**How to complete this task**:
Only one stretch of the data below is wanted: the lines starting at the one with "Instruction: Click the shortcut" and ending at the one with "Given: Click the Yandex Browser Y icon", both included, given again exactly.

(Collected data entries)
------------------------------------------------

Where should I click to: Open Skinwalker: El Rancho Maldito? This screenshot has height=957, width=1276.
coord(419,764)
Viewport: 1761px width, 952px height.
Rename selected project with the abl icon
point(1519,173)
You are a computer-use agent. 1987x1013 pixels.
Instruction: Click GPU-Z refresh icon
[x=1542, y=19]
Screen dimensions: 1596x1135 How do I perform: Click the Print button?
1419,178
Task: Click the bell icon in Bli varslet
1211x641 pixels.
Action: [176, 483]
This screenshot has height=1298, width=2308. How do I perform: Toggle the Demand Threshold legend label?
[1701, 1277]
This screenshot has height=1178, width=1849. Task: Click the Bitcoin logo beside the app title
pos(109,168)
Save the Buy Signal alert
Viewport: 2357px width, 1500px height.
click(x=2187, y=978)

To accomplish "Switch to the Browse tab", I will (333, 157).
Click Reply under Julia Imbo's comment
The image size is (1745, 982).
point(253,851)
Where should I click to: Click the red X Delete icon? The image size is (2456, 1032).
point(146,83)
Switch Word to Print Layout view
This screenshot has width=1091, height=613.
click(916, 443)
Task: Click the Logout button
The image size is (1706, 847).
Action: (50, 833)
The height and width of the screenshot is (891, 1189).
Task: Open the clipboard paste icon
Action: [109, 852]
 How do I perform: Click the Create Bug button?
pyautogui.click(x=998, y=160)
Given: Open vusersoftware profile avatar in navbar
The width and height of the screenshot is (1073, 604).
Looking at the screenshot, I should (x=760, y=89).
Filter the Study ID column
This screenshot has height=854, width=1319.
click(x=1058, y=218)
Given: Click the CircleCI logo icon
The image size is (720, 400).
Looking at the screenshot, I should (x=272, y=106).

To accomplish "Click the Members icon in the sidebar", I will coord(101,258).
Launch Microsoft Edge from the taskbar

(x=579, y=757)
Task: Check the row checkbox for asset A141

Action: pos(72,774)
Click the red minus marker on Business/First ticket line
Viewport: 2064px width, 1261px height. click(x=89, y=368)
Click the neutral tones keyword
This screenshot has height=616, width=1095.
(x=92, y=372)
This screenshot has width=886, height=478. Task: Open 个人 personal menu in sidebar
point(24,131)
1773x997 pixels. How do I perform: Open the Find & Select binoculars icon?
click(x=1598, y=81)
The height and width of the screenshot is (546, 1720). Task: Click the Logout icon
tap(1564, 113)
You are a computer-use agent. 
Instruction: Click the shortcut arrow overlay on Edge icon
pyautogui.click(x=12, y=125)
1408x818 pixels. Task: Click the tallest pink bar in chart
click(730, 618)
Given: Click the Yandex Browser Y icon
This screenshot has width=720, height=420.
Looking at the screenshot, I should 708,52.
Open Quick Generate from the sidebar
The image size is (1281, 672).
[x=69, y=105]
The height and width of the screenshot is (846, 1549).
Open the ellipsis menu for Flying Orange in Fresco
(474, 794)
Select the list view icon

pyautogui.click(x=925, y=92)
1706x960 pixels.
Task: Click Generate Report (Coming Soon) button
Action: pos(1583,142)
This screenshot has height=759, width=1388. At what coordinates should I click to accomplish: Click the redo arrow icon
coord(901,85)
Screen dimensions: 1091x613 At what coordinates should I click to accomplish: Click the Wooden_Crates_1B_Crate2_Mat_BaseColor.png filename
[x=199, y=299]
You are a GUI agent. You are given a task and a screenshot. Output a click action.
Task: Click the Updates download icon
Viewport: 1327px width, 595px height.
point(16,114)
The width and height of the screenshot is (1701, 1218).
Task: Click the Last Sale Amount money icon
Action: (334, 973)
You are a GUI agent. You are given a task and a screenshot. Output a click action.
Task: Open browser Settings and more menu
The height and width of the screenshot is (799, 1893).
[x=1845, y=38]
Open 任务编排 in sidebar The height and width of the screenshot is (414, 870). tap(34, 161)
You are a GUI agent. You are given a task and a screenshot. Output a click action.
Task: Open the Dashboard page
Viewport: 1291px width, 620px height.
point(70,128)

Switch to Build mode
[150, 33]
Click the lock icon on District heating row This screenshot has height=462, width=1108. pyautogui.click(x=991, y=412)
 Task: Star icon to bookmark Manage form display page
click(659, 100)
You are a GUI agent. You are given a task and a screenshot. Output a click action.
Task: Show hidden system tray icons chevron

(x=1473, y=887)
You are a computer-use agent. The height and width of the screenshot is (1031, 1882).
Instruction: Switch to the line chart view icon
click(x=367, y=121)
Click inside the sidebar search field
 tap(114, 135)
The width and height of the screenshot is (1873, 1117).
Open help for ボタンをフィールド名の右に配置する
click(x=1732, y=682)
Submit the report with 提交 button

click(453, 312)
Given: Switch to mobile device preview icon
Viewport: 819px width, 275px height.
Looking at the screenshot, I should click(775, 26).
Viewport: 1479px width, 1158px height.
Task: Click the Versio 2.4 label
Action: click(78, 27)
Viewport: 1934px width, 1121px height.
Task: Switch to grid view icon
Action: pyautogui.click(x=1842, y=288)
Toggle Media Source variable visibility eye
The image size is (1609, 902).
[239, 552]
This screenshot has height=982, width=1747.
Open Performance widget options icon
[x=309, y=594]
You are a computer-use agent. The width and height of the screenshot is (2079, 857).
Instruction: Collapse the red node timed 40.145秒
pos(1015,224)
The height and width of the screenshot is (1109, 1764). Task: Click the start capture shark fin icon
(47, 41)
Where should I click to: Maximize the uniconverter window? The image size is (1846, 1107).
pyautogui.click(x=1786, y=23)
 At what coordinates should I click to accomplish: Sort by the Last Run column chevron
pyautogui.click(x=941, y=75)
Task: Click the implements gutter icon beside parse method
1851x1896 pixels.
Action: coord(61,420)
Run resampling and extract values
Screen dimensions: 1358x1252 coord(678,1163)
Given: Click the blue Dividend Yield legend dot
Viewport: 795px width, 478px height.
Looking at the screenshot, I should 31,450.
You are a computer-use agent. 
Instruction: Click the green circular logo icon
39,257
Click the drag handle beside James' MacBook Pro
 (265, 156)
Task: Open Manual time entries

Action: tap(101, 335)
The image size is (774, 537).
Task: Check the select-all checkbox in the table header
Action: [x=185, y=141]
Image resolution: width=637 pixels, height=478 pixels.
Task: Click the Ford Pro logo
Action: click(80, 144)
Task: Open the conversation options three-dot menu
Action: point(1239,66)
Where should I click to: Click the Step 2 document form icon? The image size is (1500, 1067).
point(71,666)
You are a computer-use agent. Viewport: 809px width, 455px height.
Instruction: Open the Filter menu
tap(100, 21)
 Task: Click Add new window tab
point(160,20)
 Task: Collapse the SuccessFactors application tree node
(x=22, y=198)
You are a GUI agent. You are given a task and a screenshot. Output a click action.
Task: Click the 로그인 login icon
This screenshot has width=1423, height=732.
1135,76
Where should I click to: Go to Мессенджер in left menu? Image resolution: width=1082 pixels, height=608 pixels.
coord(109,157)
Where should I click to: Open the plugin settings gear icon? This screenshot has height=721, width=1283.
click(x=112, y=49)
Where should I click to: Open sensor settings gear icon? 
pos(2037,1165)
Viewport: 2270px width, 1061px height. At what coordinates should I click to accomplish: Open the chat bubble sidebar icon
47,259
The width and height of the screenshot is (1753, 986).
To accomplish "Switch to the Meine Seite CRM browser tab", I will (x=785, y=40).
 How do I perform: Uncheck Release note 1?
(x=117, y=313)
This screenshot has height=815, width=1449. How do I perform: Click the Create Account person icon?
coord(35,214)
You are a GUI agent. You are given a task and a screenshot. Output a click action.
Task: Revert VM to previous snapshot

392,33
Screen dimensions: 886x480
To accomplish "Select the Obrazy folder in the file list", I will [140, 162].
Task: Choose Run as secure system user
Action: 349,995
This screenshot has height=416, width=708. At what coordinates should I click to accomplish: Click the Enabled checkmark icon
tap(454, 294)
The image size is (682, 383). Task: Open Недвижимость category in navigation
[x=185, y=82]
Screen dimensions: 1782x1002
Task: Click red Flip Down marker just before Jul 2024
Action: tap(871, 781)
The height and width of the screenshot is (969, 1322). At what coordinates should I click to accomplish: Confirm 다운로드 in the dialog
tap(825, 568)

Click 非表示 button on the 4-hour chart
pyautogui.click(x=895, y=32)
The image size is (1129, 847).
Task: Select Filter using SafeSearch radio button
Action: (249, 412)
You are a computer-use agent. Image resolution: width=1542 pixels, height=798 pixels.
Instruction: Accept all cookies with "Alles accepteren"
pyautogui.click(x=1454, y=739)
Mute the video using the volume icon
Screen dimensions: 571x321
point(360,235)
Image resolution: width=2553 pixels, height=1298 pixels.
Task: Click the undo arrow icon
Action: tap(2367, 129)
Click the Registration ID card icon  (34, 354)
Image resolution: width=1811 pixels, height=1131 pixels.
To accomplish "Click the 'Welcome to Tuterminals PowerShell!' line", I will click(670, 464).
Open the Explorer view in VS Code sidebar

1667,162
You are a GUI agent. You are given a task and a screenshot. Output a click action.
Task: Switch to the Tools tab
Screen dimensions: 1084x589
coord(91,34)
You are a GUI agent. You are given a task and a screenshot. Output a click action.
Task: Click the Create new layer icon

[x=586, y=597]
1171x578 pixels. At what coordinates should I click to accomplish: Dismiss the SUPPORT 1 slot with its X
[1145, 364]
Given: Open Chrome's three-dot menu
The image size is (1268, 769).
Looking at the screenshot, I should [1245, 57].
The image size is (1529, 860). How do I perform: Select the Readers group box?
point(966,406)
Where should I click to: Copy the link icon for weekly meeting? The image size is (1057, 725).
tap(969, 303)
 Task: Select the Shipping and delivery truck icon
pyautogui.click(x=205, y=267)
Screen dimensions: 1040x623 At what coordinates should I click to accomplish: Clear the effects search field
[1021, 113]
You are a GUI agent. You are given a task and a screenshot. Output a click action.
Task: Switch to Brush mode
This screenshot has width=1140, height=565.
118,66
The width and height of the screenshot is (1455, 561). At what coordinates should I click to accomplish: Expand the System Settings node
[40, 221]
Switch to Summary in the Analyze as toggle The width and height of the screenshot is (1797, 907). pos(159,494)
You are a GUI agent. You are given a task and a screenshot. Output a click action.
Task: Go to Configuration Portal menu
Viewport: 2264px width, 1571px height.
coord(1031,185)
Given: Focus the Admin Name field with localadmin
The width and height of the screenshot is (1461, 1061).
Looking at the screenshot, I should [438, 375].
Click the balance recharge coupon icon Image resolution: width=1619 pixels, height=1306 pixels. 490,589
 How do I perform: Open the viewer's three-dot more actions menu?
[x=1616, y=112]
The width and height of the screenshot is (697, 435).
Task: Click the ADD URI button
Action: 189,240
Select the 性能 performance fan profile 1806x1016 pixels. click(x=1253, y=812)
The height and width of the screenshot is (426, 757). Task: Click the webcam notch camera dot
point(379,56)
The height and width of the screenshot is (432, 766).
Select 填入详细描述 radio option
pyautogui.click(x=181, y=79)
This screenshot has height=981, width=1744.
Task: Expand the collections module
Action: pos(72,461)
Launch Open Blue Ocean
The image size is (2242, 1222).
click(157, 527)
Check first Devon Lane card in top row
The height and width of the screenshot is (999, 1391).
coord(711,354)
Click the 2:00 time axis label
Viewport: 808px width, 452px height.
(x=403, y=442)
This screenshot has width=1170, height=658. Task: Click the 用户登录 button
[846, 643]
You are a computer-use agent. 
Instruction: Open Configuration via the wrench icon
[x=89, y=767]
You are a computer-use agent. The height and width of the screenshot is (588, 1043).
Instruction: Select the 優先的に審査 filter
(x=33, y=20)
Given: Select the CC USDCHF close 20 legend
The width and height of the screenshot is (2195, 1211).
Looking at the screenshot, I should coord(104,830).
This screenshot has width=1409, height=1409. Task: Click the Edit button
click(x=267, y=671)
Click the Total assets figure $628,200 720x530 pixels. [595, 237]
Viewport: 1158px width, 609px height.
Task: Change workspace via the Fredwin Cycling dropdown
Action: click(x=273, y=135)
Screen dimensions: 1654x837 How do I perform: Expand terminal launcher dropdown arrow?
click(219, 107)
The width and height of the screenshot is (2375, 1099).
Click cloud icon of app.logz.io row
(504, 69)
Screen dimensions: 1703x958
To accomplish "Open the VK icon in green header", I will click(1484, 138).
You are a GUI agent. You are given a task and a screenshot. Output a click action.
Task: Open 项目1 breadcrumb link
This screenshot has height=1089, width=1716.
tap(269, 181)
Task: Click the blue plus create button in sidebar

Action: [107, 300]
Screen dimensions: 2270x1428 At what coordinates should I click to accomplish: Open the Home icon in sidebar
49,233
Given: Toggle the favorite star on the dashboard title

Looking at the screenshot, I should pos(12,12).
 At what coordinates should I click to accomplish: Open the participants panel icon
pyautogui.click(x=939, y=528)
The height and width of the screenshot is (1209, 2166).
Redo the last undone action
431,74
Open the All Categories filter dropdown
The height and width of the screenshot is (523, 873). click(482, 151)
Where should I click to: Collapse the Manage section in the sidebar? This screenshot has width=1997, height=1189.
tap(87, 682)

------------------------------------------------

**Answer to this exercise**:
Instruction: Click the shortcut arrow overlay on Edge icon
pyautogui.click(x=12, y=125)
1408x818 pixels. Task: Click the tallest pink bar in chart
click(730, 618)
Given: Click the Yandex Browser Y icon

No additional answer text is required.